## Task description
Your answer is the line containing "Task: Open the 共享 dropdown menu" plus every line after it through the end of the records, printed exactly and free of pictures.

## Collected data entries
════
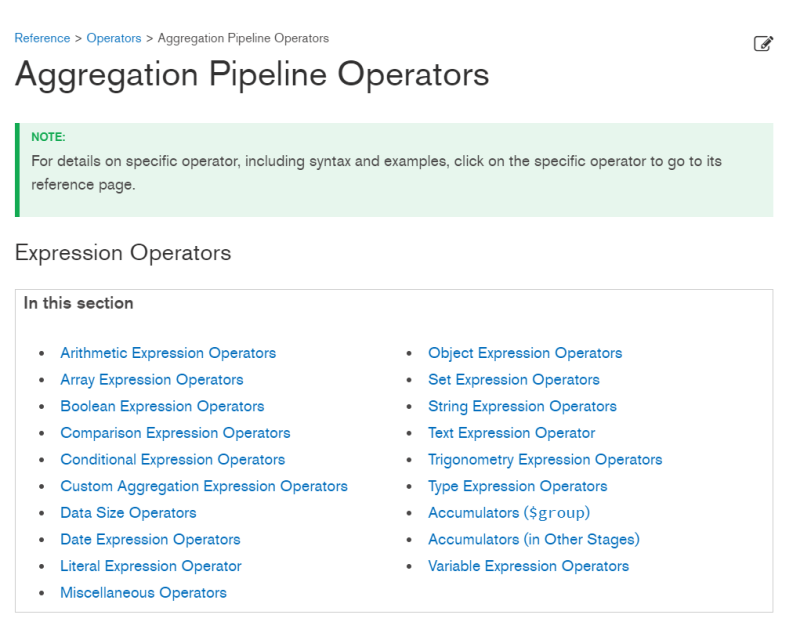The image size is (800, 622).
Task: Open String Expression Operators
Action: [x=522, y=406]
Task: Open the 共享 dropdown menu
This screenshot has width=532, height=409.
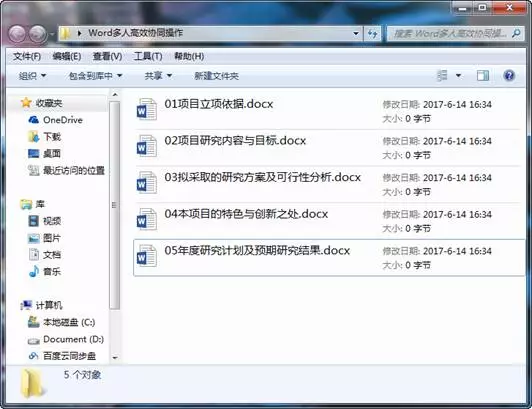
════
## Answer box
Task: Open the 共享 dropdown menu
This screenshot has width=532, height=409.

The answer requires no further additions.